Bordeaux is glorious in the fall; the tourists have left, new fashions fill shop windows, the air smells of roasting chestnuts, the afternoons are warm, the trees lining the avenues and parks make up for their numbers with their colors and you never know if you need an umbrella.

Blissful in this new season, I had cast off my sandals for my ballerina flats. However, walking around all day soon reminded me, that though they weren’t new, I hadn’t worn my flats in half a year. The scourge of French streets, the blister, had attacked my unsuspecting feet. I hadn’t even exposed myself to the enemy (i.e. heels of any kind and all low-quality shoes, however cute they may be).

“Drat! I’ll have to ride the tram home.”

The tram costs about a euro (with as many trips as you want within an hour). I pulled out my card of ten trips, swiped it and installed myself. The lady facing me, a gracefully faded brunette, delicately tucked her crossed ankles under her seat to give me more space. I bent my head to inspect the damage. I eased my heel out of the shoe; it was bleeding slightly. I’d leave my shoe off until I needed to exit the tram.

“Would you like a bandage?” The lady was holding a Band-Aid out to me, her voice as soft and rich as her perfume.

I hesitated.

I don’t know why, but I always say no. Ask me if I want some water on a hot day, a second helping of dessert or help with a heavy bag and my first reply will most likely me no. Ask a second (or maybe third) time and I’ll give in. I don’t want to be a bother. Once when I was four or five, I didn’t want to bother asking where a friend’s toilet was. So I held it until I finally wet my pants in their garage.

You’d think that would have cured me, but to this day I still do it. Is it the desire not to be a burden or pride in trying to be the Super Woman who doesn’t need anything? I don’t know. I just deny my need for help or information or my desire for something.

Back in the tram, I knew that I really did need the Band-Aid. Why not let this sweet-faced lady help?

“Oui, merci madam,” I answered, taking it. The paper edges were slightly frayed and it peeled open easily.

“I hope it sticks still; I carry always some in my sack and it is there since a moment.” Her thin penciled eyebrows frowned her concern.

“No, no, it’s perfect,” I assured her. “It’s the first time of the season that I’ve worn them, so I wasn’t expecting it. Thank you.”

She settled back in her seat, repositioning the designer sack on her knees. We didn’t say anything more, but I felt her satisfaction in being of use. When I exited the tram, with an “au revoir” and smile, I walked without pain.

I begin to rethink my “saying no” habit. I realized if everyone said no, then people would stop offering help. My part in encouraging courtesy is to accept and be courteous myself. I resolved to be more ready with a “thank you”, to be less prideful and to accept the kindness of a stranger. I can still play at being Super Woman, even if sometimes I need a Band-Aid.

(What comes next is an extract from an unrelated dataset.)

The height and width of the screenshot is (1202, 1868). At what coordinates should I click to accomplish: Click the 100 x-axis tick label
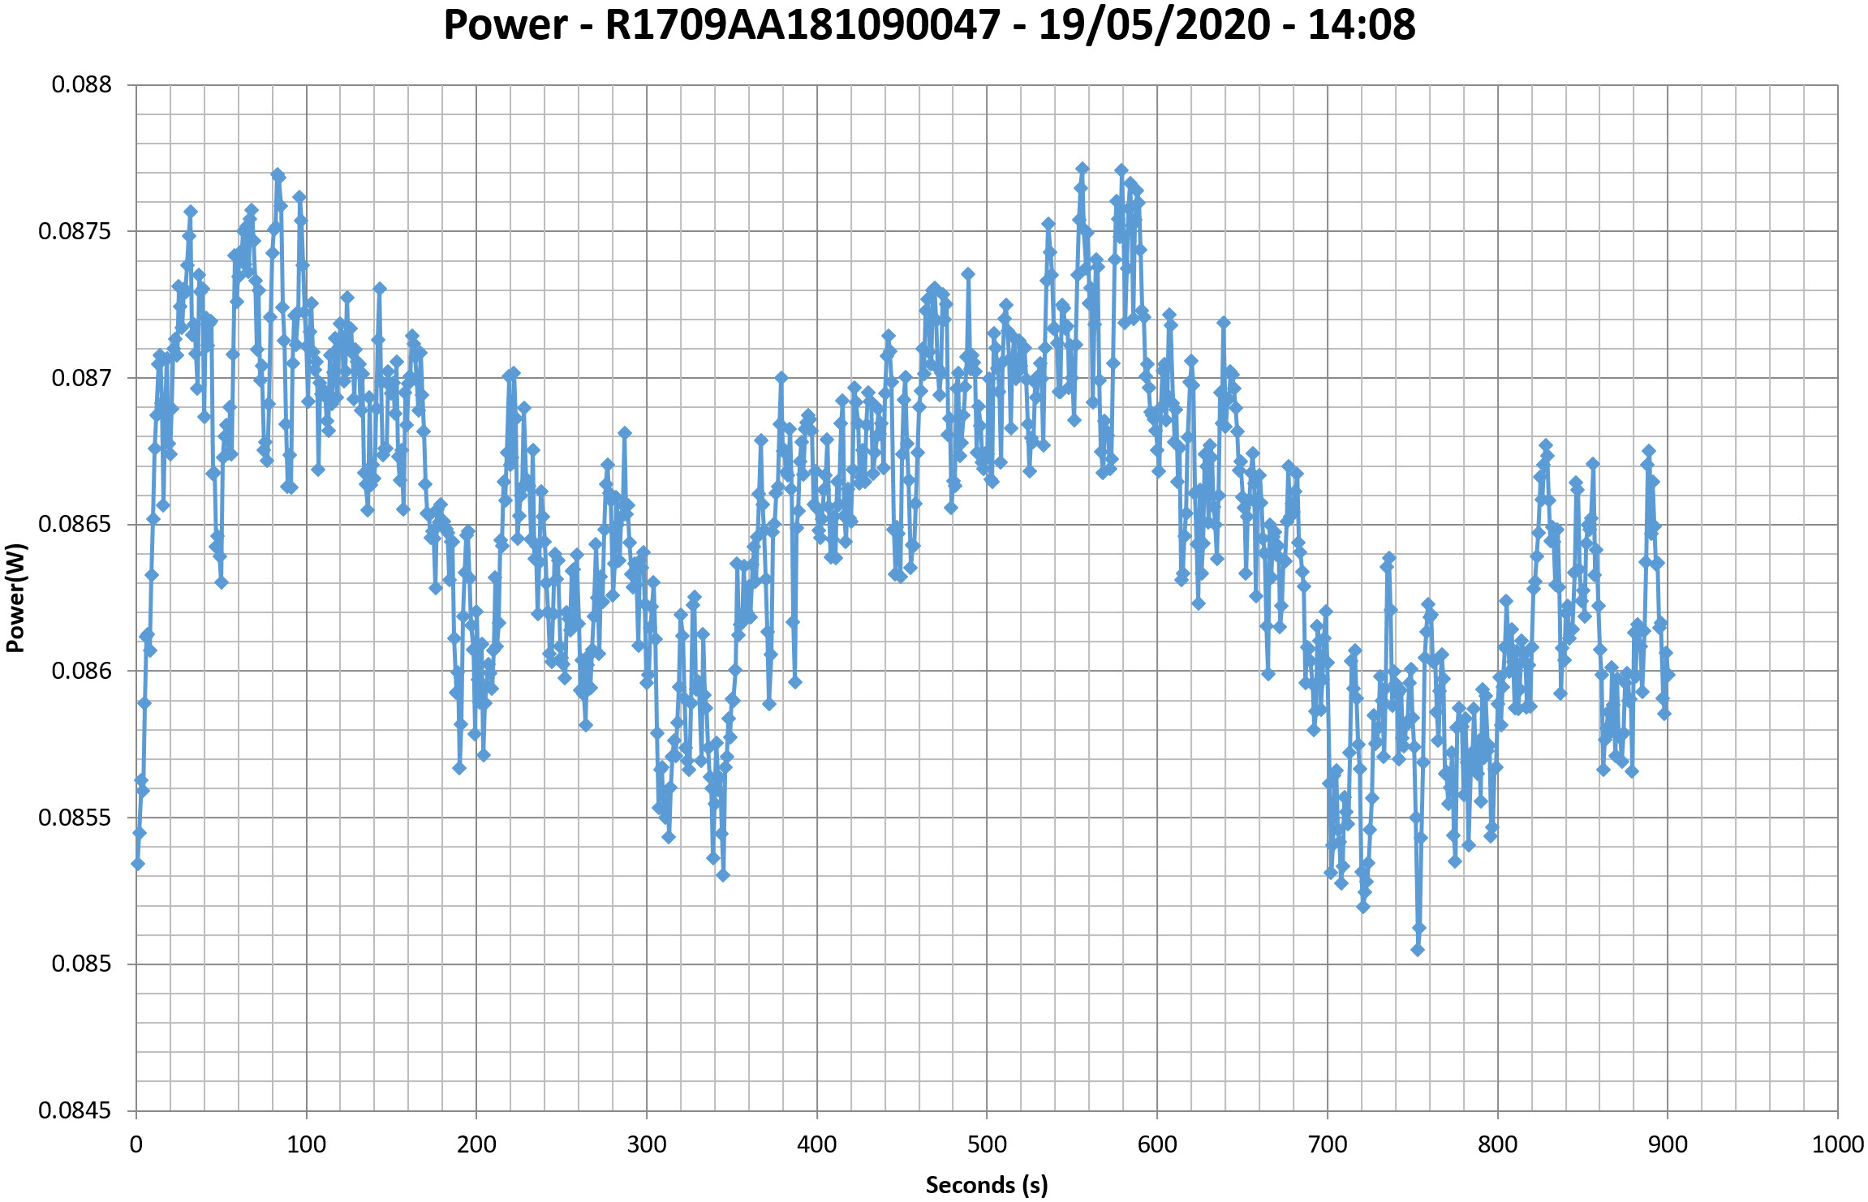tap(306, 1144)
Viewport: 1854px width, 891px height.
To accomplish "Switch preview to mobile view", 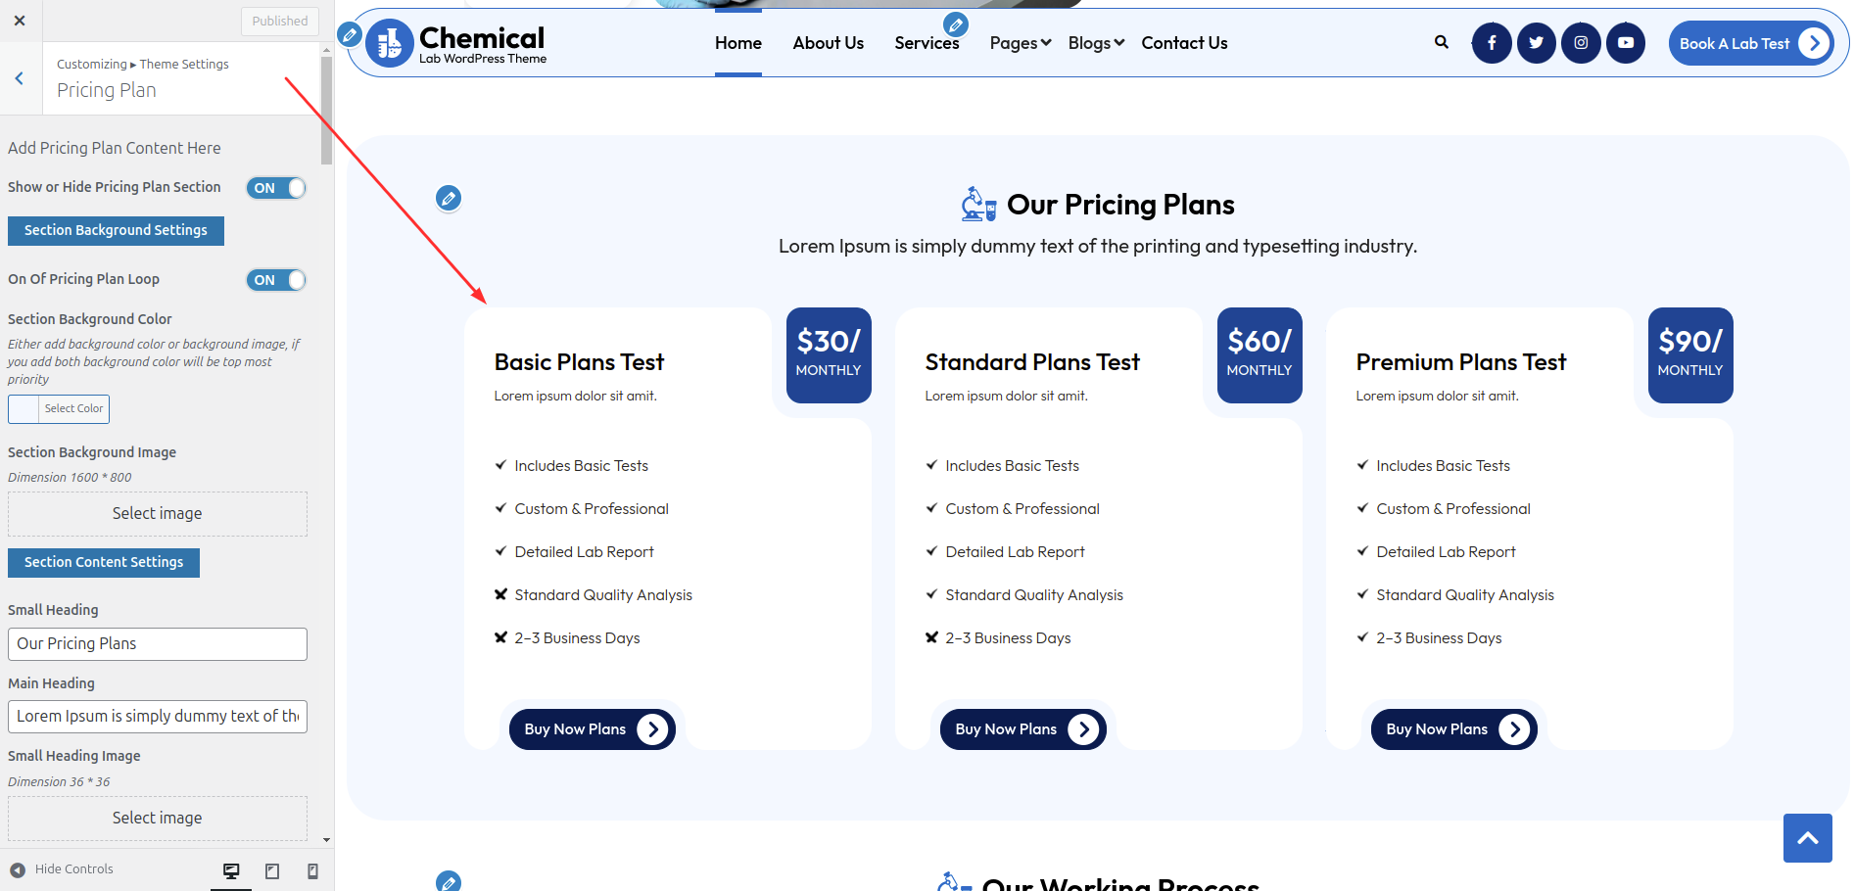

  1. This is good, Jenna. Your stories make me think. I love how you write of things you know. Well done!

  2. If you don't mind I would like to react in French:
    merci, Jenna, tu as tout à fait raison. Je me reconnais dans cet bel histoire. J'avais déjà commencé à accepter de l'aide plus souvent à cause de mon état de santé et de laisser ma fierté de coté et je me sens mieux!